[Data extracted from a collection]
+---+

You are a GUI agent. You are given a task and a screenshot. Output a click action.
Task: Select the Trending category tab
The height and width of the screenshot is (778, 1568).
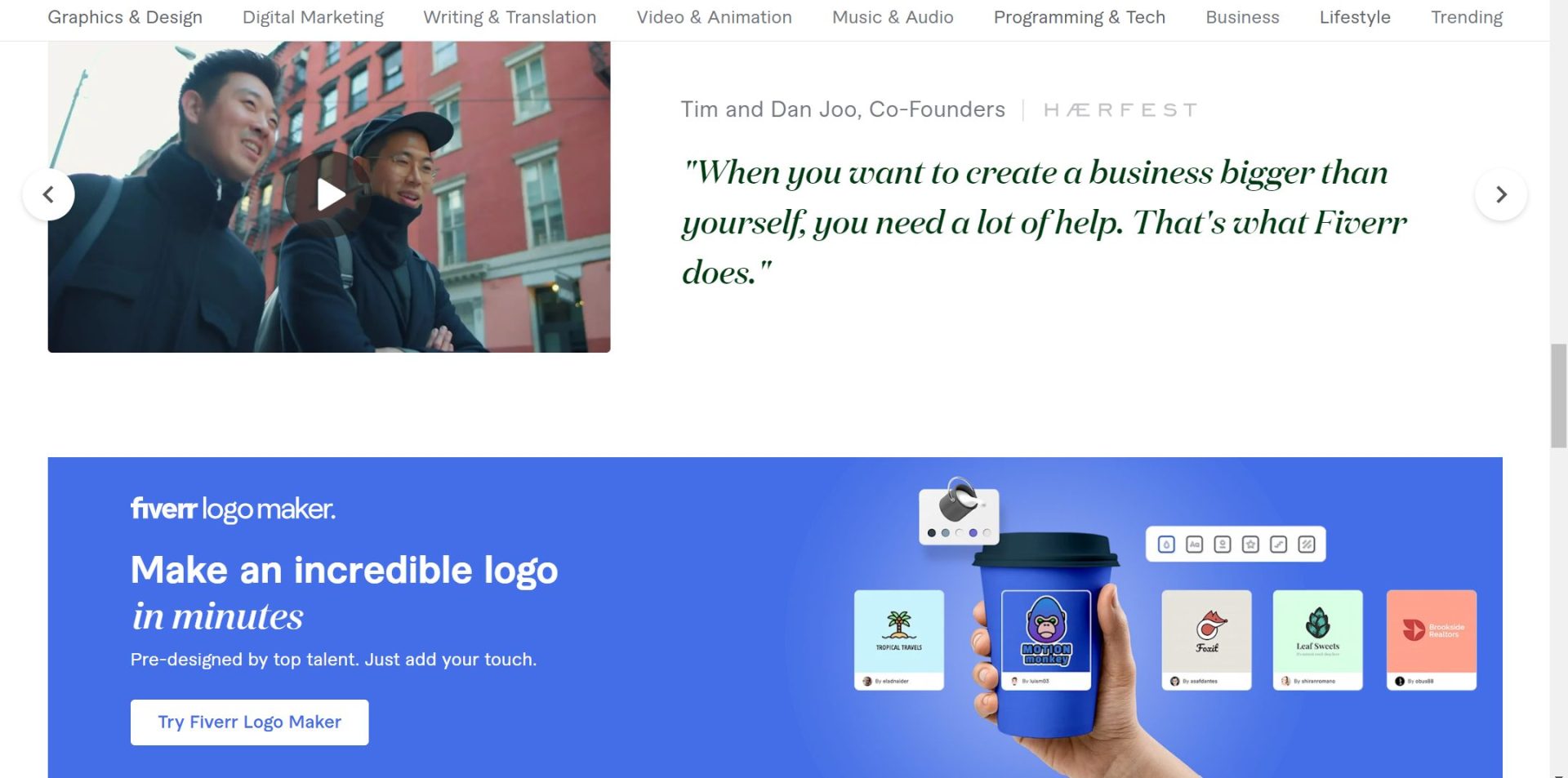[1466, 17]
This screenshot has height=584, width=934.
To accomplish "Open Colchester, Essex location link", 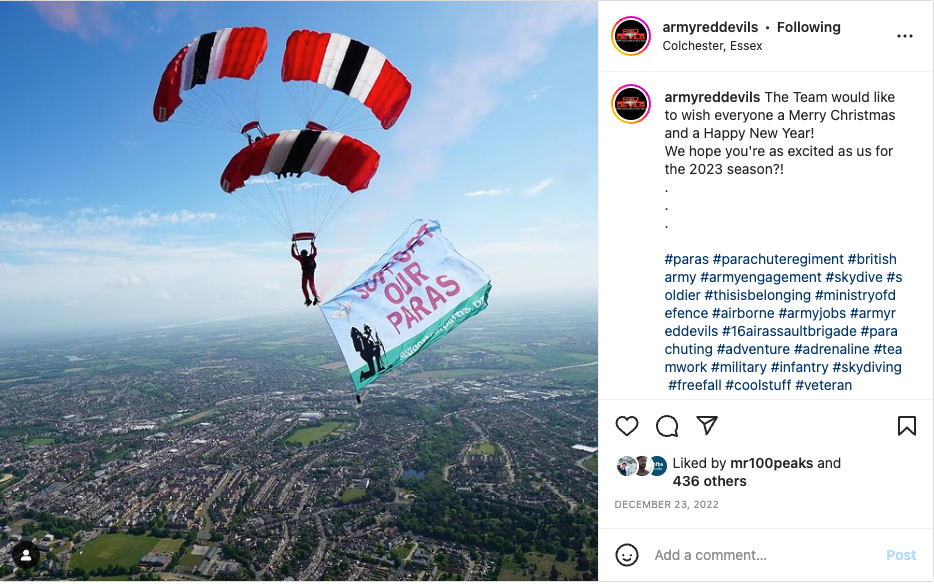I will 712,46.
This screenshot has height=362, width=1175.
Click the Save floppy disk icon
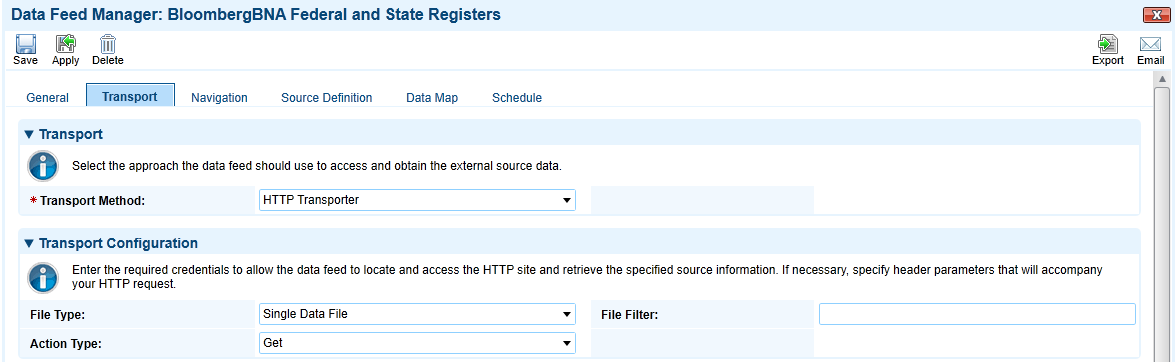[x=25, y=44]
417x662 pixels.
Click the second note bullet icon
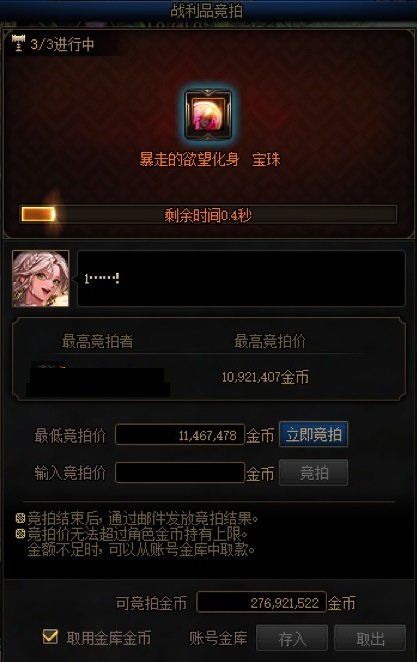[x=20, y=534]
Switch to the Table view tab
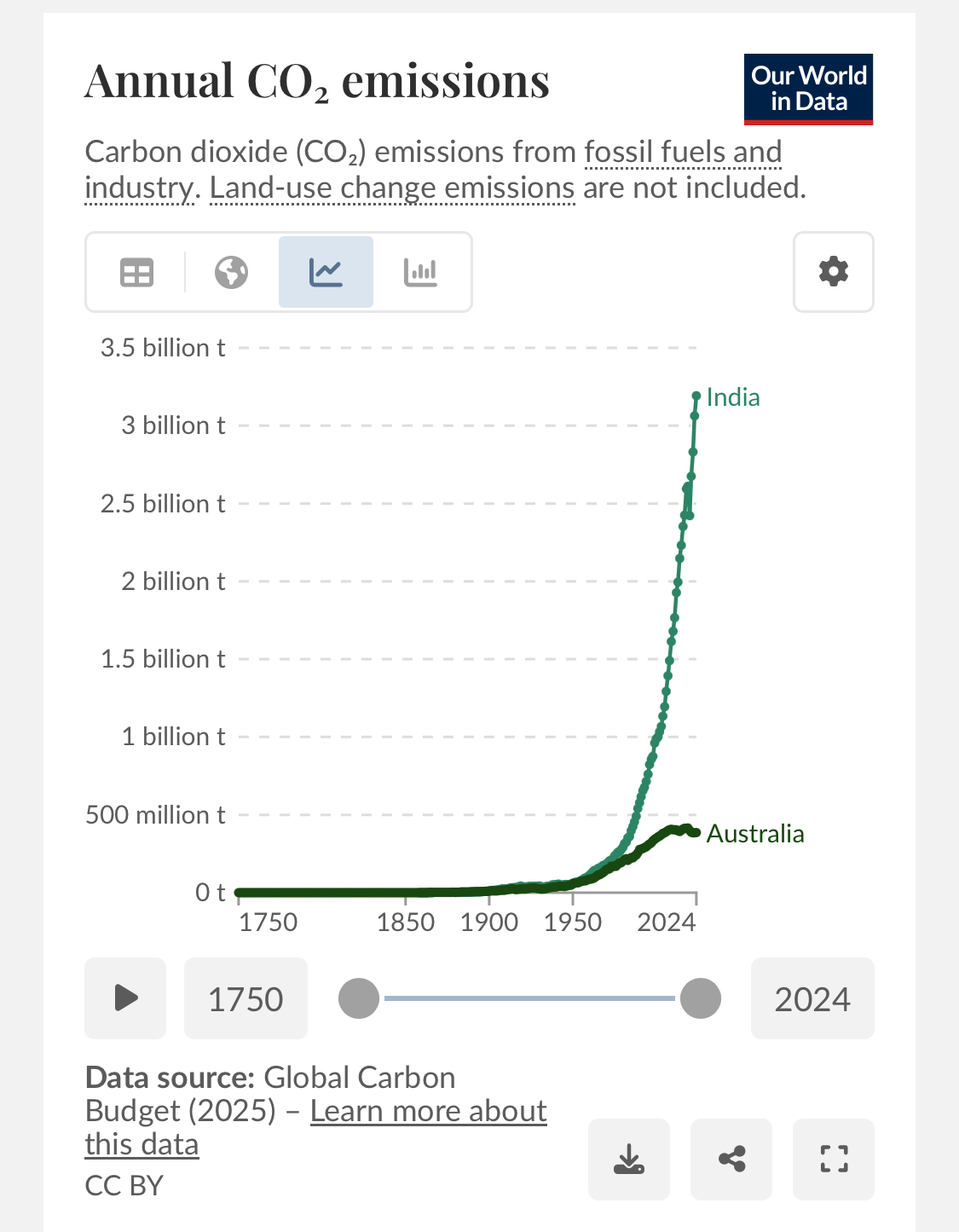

+---+

*WHAT TO DO*.
Where the word "This" appears in a line of the entries above, count that line; give only the number.

*THE ANSWER*.
2